El Gobierno de los Estados Unidos anunció este lunes una nueva serie de sanciones contra Cuba, dirigidas principalmente al Ministerio de Turismo y a otras nueve entidades públicas. De acuerdo con la administración estadounidense, el objetivo de las medidas es presionar al gobierno cubano y recortar sus principales vías de ingresos financieros.
La ofensiva contra el sector turístico, que representa uno de los motores económicos más importantes de la isla, amenaza con profundizar la severa crisis humanitaria que atraviesa el país. Actualmente, la población cubana enfrenta constantes apagones, un severo desabastecimiento de insumos básicos y fuertes limitaciones en la movilidad cotidiana.
Desde el Departamento de Estado de los Estados Unidos, conducido por Marco Rubio, se justificaron las medidas argumentando que son una respuesta directa a la represión interna y a las «actividades malignas» del gobierno caribeño:
“Estas acciones atacan pilares interconectados del aparato del régimen cubano como entidades estatales que canalizan ingresos al régimen y fuerzas paramilitares, grupos civiles armados y organizaciones de vigilancia que reprimen al pueblo cubano”, señalaron desde la cartera norteamericana.

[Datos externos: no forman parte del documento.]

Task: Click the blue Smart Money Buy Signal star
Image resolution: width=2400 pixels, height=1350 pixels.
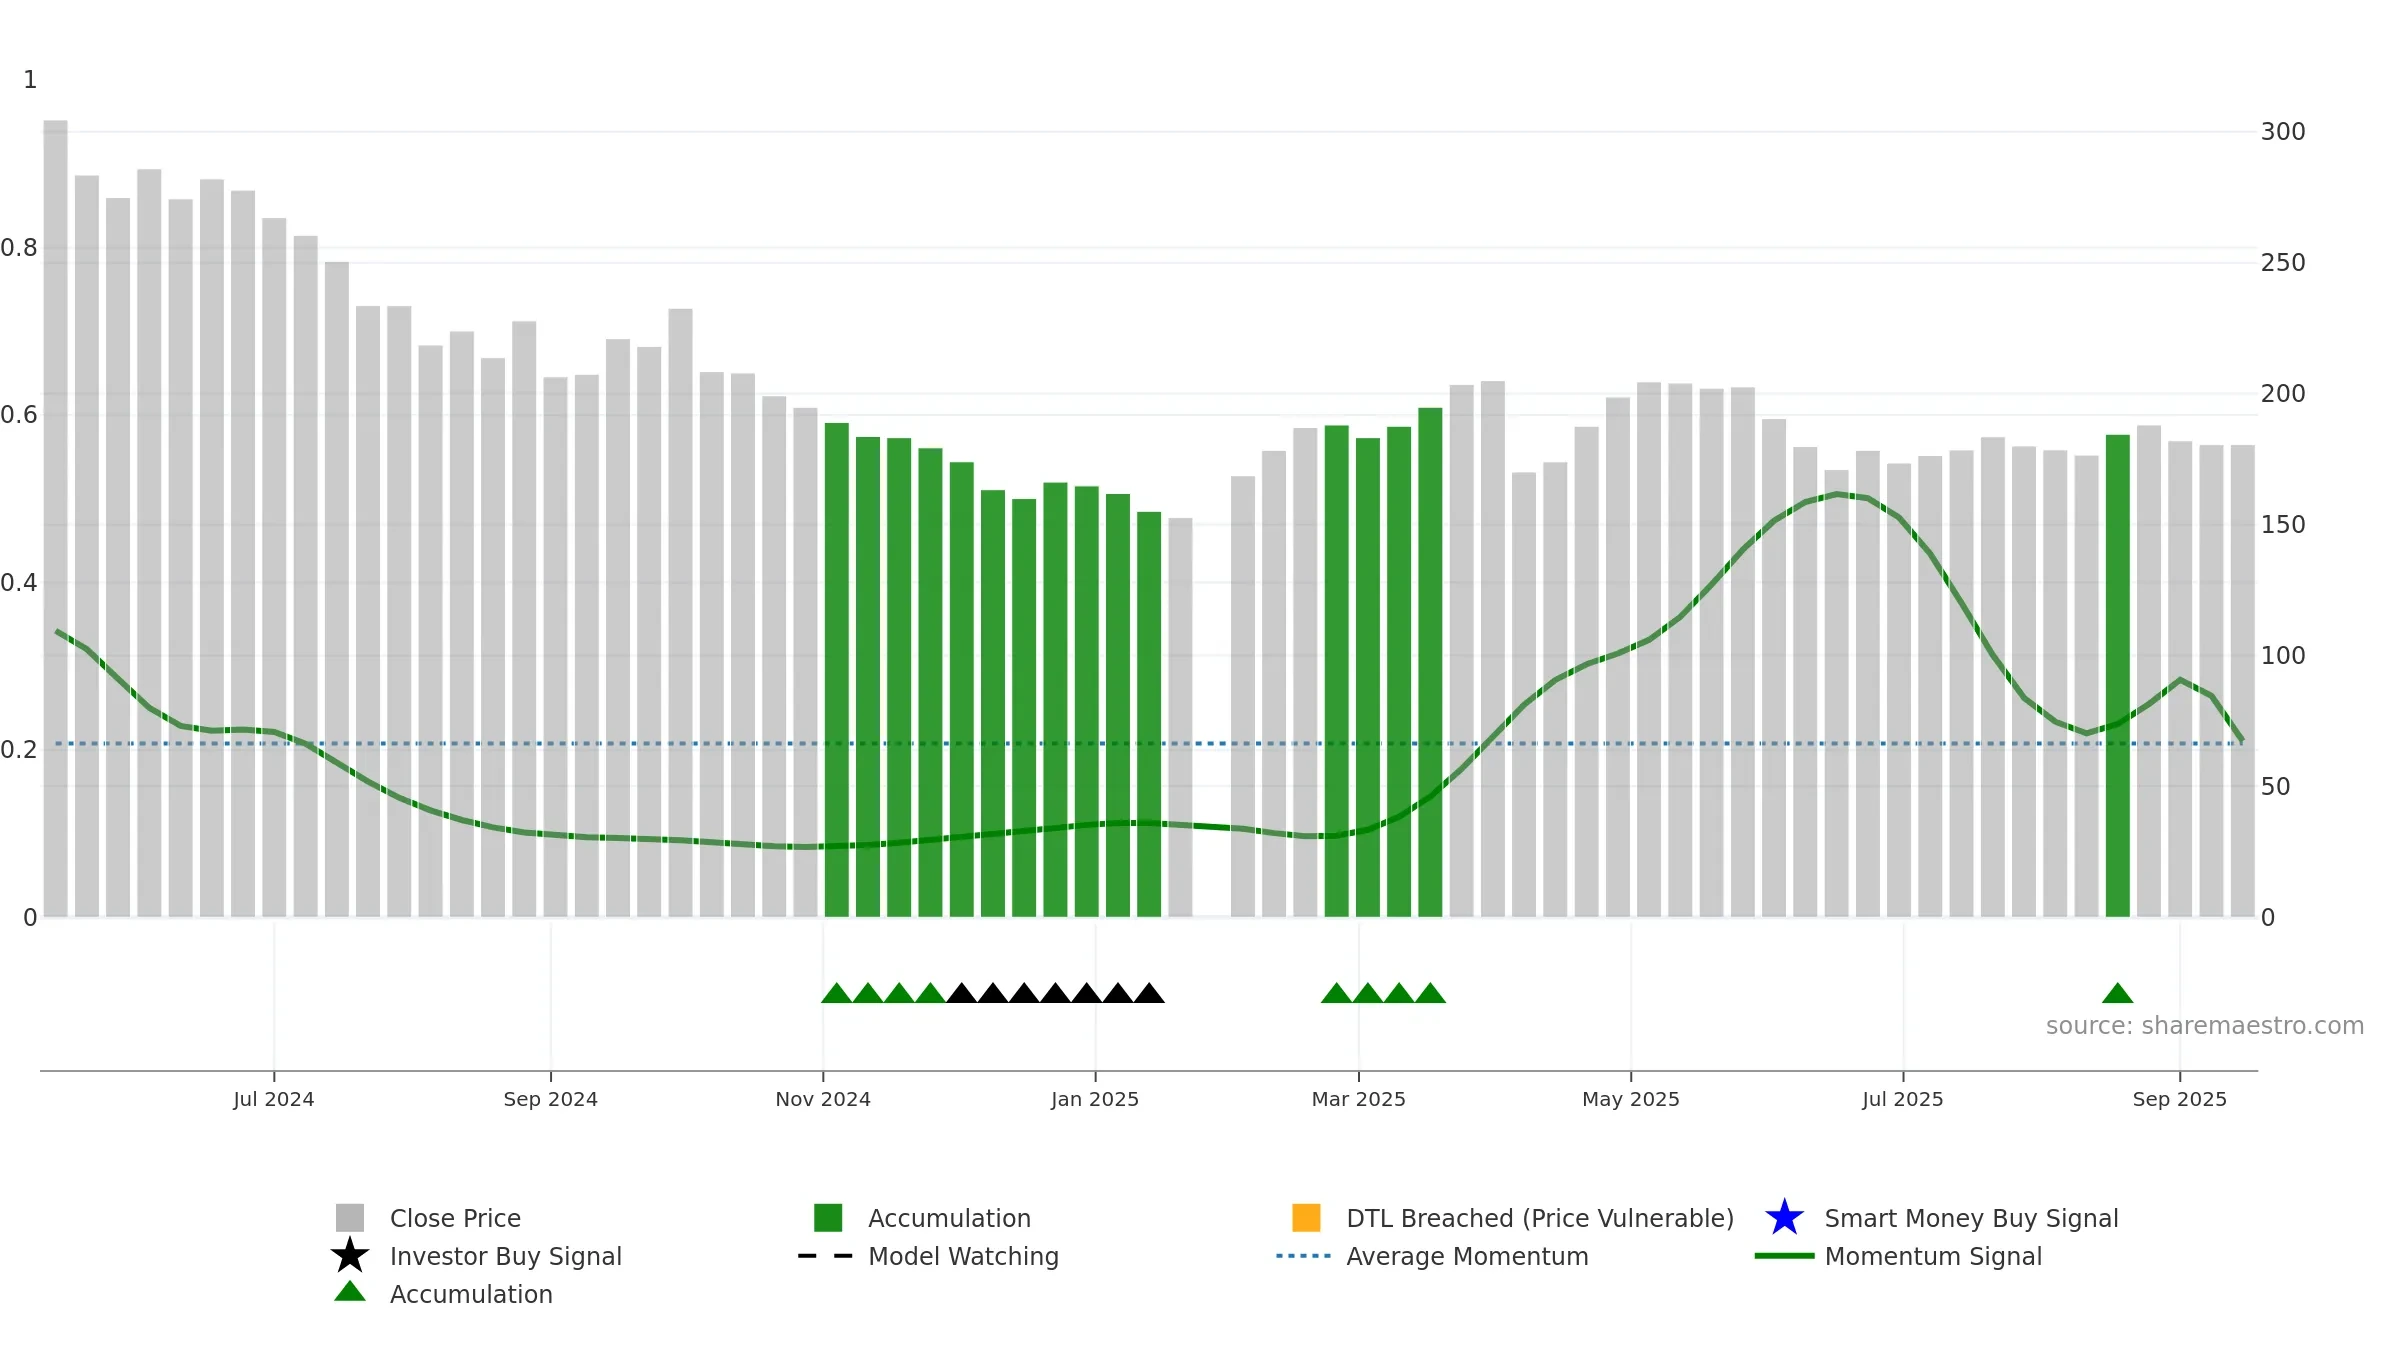Action: pyautogui.click(x=1784, y=1218)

Organizaciones bajo la lupa Entre las entidades y agrupaciones civiles señaladas por Washington bajo la acusación de actuar como fuerzas parapoliciales se encuentran:
Las Milicias de Tropas Territoriales.
La Asociación de Combatientes de la Revolución Cubana (ACRC).
La Corporación Antillana Exportadora (Antex).
Las Brigadas de Respuesta Rápida.
Por el momento, el Gobierno central de Cuba no ha emitido un comunicado oficial de respuesta ante las nuevas restricciones. Sin embargo, el ministro de Relaciones Exteriores cubano, Bruno Rodríguez, se expresó a través de su cuenta oficial en la red social X, donde denunció la existencia de una “mafia anticubana” instalada en el Departamento de Estado norteamericano que busca “justificar el crimen y la agresión contra el pueblo cubano”.